# [Required work]
All of the data is to be repeated verbatim.

# [Supplied records]
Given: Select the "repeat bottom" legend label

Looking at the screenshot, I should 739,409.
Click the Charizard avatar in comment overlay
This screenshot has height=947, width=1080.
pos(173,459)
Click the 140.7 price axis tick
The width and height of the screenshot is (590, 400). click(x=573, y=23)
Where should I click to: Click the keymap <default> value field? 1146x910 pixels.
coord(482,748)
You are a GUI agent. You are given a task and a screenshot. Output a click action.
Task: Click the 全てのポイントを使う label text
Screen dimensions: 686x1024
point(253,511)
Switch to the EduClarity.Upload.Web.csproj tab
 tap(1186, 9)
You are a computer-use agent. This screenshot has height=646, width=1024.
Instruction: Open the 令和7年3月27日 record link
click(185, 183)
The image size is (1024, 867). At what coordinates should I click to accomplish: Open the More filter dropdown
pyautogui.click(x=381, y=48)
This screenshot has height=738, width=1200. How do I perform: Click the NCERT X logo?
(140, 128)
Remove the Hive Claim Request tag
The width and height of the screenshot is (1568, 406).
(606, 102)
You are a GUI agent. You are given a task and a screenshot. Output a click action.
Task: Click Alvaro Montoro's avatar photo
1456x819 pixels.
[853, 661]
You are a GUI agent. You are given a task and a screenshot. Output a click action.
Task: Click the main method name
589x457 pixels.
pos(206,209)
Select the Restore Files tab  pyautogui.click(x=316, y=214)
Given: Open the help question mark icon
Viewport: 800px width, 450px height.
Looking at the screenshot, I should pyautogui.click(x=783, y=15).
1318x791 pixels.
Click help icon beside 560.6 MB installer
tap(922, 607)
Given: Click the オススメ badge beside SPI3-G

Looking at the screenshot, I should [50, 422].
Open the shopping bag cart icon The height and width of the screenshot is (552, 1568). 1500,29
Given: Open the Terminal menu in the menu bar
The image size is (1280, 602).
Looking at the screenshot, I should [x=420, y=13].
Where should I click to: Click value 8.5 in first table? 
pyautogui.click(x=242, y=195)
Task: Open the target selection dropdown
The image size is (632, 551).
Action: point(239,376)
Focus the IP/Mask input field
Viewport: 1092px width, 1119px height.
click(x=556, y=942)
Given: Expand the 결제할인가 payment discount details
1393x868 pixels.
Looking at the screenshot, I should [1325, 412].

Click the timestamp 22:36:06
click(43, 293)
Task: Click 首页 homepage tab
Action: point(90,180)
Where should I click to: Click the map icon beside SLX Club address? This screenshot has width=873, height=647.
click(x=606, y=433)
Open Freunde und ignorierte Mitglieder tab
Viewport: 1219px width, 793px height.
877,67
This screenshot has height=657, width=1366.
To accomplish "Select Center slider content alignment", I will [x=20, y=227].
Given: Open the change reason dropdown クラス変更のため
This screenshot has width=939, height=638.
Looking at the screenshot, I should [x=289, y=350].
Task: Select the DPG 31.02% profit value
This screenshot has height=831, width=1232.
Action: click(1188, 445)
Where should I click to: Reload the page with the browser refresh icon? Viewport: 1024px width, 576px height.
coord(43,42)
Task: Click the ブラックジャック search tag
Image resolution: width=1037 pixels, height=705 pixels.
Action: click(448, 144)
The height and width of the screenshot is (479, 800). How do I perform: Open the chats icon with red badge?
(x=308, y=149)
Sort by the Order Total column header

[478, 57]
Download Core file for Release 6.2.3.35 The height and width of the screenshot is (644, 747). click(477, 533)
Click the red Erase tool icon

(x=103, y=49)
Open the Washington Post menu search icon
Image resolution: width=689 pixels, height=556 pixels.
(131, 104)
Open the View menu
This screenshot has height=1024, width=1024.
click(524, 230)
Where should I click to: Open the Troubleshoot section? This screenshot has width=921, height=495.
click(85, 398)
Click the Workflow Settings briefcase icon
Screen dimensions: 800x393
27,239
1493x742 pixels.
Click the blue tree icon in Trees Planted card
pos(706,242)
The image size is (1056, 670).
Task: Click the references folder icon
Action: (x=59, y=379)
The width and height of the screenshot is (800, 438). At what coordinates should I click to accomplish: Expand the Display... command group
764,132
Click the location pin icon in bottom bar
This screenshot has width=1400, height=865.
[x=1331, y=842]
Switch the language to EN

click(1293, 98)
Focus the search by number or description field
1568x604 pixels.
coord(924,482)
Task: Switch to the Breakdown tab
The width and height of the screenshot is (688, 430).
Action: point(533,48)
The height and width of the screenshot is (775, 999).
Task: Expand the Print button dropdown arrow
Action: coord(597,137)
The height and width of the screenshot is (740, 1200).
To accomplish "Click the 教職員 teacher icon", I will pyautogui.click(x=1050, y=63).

# [Answer to this task]
Given: Select the "repeat bottom" legend label

Looking at the screenshot, I should 739,409.
Click the Charizard avatar in comment overlay
This screenshot has height=947, width=1080.
pos(173,459)
Click the 140.7 price axis tick
The width and height of the screenshot is (590, 400). click(x=573, y=23)
Where should I click to: Click the keymap <default> value field? 1146x910 pixels.
coord(482,748)
You are a GUI agent. You are given a task and a screenshot. Output a click action.
Task: Click the 全てのポイントを使う label text
Screen dimensions: 686x1024
point(253,511)
Switch to the EduClarity.Upload.Web.csproj tab
 tap(1186, 9)
You are a computer-use agent. This screenshot has height=646, width=1024.
Instruction: Open the 令和7年3月27日 record link
click(185, 183)
The image size is (1024, 867). At what coordinates should I click to accomplish: Open the More filter dropdown
pyautogui.click(x=381, y=48)
This screenshot has height=738, width=1200. How do I perform: Click the NCERT X logo?
(140, 128)
Remove the Hive Claim Request tag
The width and height of the screenshot is (1568, 406).
(606, 102)
You are a GUI agent. You are given a task and a screenshot. Output a click action.
Task: Click Alvaro Montoro's avatar photo
1456x819 pixels.
[853, 661]
You are a GUI agent. You are given a task and a screenshot. Output a click action.
Task: Click the main method name
589x457 pixels.
pos(206,209)
Select the Restore Files tab  pyautogui.click(x=316, y=214)
Given: Open the help question mark icon
Viewport: 800px width, 450px height.
Looking at the screenshot, I should pyautogui.click(x=783, y=15).
1318x791 pixels.
Click help icon beside 560.6 MB installer
tap(922, 607)
Given: Click the オススメ badge beside SPI3-G

Looking at the screenshot, I should [50, 422].
Open the shopping bag cart icon The height and width of the screenshot is (552, 1568). 1500,29
Given: Open the Terminal menu in the menu bar
The image size is (1280, 602).
Looking at the screenshot, I should [x=420, y=13].
Where should I click to: Click value 8.5 in first table? 
pyautogui.click(x=242, y=195)
Task: Open the target selection dropdown
The image size is (632, 551).
Action: point(239,376)
Focus the IP/Mask input field
Viewport: 1092px width, 1119px height.
click(x=556, y=942)
Given: Expand the 결제할인가 payment discount details
1393x868 pixels.
Looking at the screenshot, I should [1325, 412].

Click the timestamp 22:36:06
click(43, 293)
Task: Click 首页 homepage tab
Action: point(90,180)
Where should I click to: Click the map icon beside SLX Club address? This screenshot has width=873, height=647.
click(x=606, y=433)
Open Freunde und ignorierte Mitglieder tab
Viewport: 1219px width, 793px height.
877,67
This screenshot has height=657, width=1366.
To accomplish "Select Center slider content alignment", I will [x=20, y=227].
Given: Open the change reason dropdown クラス変更のため
This screenshot has width=939, height=638.
Looking at the screenshot, I should [x=289, y=350].
Task: Select the DPG 31.02% profit value
This screenshot has height=831, width=1232.
Action: click(1188, 445)
Where should I click to: Reload the page with the browser refresh icon? Viewport: 1024px width, 576px height.
coord(43,42)
Task: Click the ブラックジャック search tag
Image resolution: width=1037 pixels, height=705 pixels.
Action: click(448, 144)
The height and width of the screenshot is (479, 800). How do I perform: Open the chats icon with red badge?
(x=308, y=149)
Sort by the Order Total column header

[478, 57]
Download Core file for Release 6.2.3.35 The height and width of the screenshot is (644, 747). click(477, 533)
Click the red Erase tool icon

(x=103, y=49)
Open the Washington Post menu search icon
Image resolution: width=689 pixels, height=556 pixels.
(131, 104)
Open the View menu
This screenshot has height=1024, width=1024.
click(524, 230)
Where should I click to: Open the Troubleshoot section? This screenshot has width=921, height=495.
click(85, 398)
Click the Workflow Settings briefcase icon
Screen dimensions: 800x393
27,239
1493x742 pixels.
Click the blue tree icon in Trees Planted card
pos(706,242)
The image size is (1056, 670).
Task: Click the references folder icon
Action: (x=59, y=379)
The width and height of the screenshot is (800, 438). At what coordinates should I click to accomplish: Expand the Display... command group
764,132
Click the location pin icon in bottom bar
This screenshot has width=1400, height=865.
[x=1331, y=842]
Switch the language to EN

click(1293, 98)
Focus the search by number or description field
1568x604 pixels.
coord(924,482)
Task: Switch to the Breakdown tab
The width and height of the screenshot is (688, 430).
Action: point(533,48)
The height and width of the screenshot is (775, 999).
Task: Expand the Print button dropdown arrow
Action: coord(597,137)
The height and width of the screenshot is (740, 1200).
To accomplish "Click the 教職員 teacher icon", I will pyautogui.click(x=1050, y=63).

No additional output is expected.